会議で決まった事は確かだが、勝手過ぎるだろ、とドミトルは思っていた。
あれから何度も話し合いをしたが、真面目に対処しようとする者がおらず、会議に参加する人数も減り、最後には上位貴族とドミトルしか残っていなかった。
上位貴族はもちろん戦略など知る訳もないので、自分達の息子の為に、このお見合いを少しでも成功させようと自由行動の許可を申請。

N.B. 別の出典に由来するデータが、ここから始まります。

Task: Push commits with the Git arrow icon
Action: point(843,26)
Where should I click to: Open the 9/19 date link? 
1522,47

軍関係者が一人も参加していない弱みだらけのドミトルは受け入れるしかなかった。
軍の者が会議を踏み倒すなど遊びと思われても仕方ない。
なんならドミトル自身、踏み倒したかった。ダイレカ王国にかける時間がもったいないとすら思っている。
そして自由行動を知って調子に乗ったのが隊員達で、それから一ヶ月ほどやりたい放題やっていた。
上位貴族の手の者が煽ったおかげで止まる所を知らない。
ドミトルに、相手が見つかるといいですね、と声をかけてくるのはもちろんの事、屋台の申請や路上販売など、お見合いの祭典でもやる気で用意していた。
「燃えろ燃えろ」
火の特殊能力持ちが広範囲の弱火を隊員達に向かって放つ。弱火ごときじゃあ装備品も隊員も傷つける事はないので、小さな虫退治には丁度良かった。
「さらに燃えろ。燃え広がれ」
それから最大広範囲の弱火を荒涼とした大地に放って、虫を退治していく。三十キロ圏内の小さな虫だけ退治できたが、少し大きな虫はビクともせずにそのままの状態でいる。

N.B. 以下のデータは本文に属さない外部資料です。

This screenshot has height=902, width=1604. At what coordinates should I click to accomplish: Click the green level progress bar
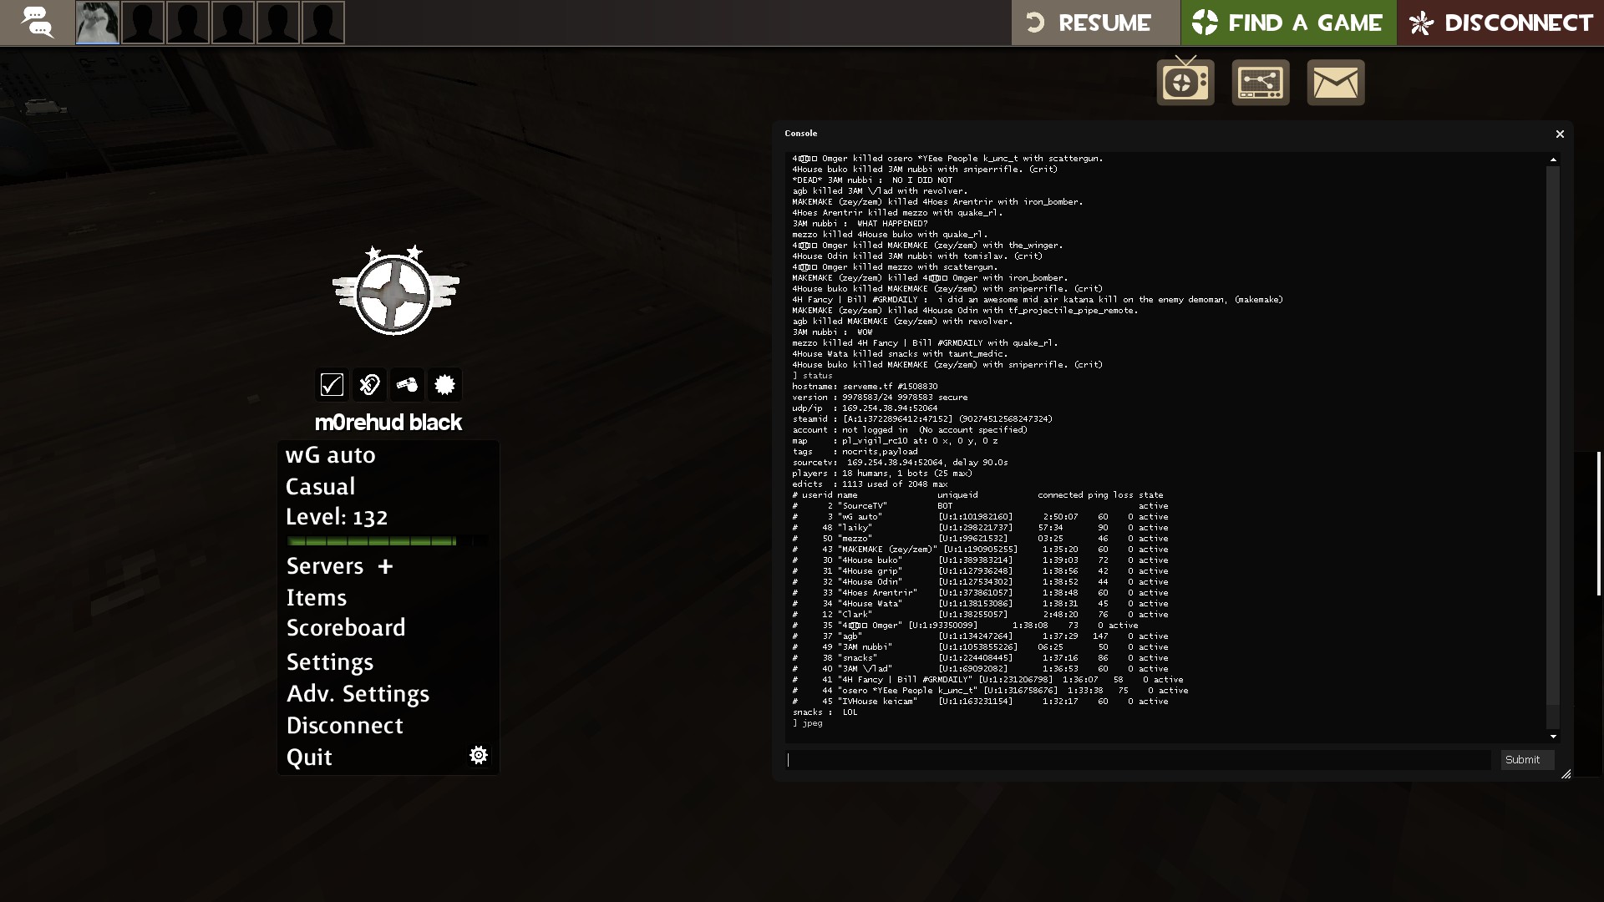(x=372, y=541)
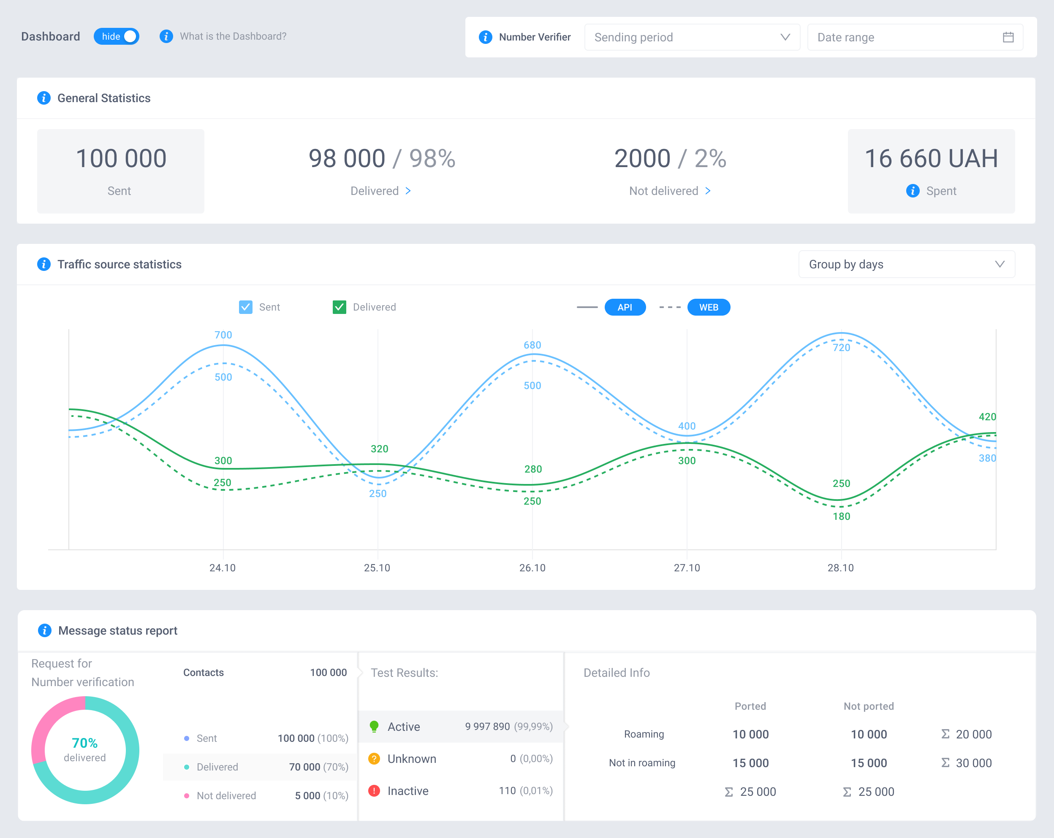Viewport: 1054px width, 838px height.
Task: Expand the Group by days dropdown
Action: point(906,264)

どうせ小さな虫は三十分もすれば卵から復活するので気にする事はなかった。
茶色の枯れたような草も焼けていない。
生物は例外なく魔力壁をもっているので、弱いものであればどんなものでも防御できていた。
そのもっともな理由の一つは、魔力壁を持っていなければ一年に三回くる【無慈悲な光の波】に消し飛ばされてしまうからだ。

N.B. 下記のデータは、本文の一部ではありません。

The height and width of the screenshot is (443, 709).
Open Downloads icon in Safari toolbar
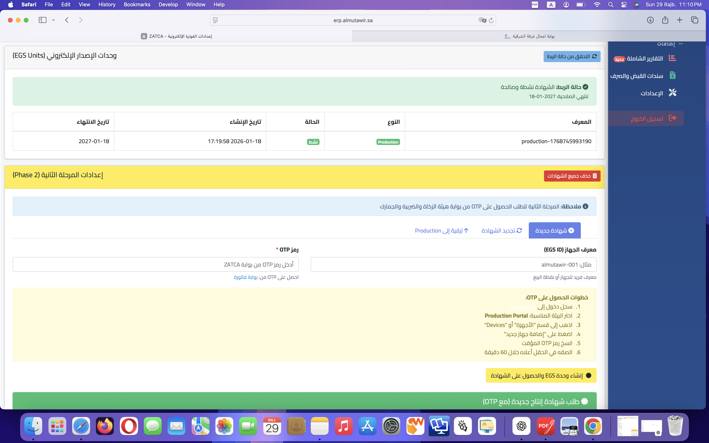[x=650, y=20]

無慈悲な光の波とは文字通り、光が波のようにやってきて通過する現象の事を言い、その光は生きているモノ達に損傷を与える作用を持っている。
その為、魔力壁がないと死んでしまうし、生命力が極小に低下し、魔力壁が弱まり過ぎた時にも同じような結果になった。
昔は【死の腕】とも呼ばれていたが子供が怖がるので途中改名され、無慈悲な光の波、と呼ばれるようになった経緯がある。
「本当に大丈夫なのか?」
ダイレカ王国の者達は魔力壁を持っていないようなので、無慈悲な光の波にドミトルは注意していた。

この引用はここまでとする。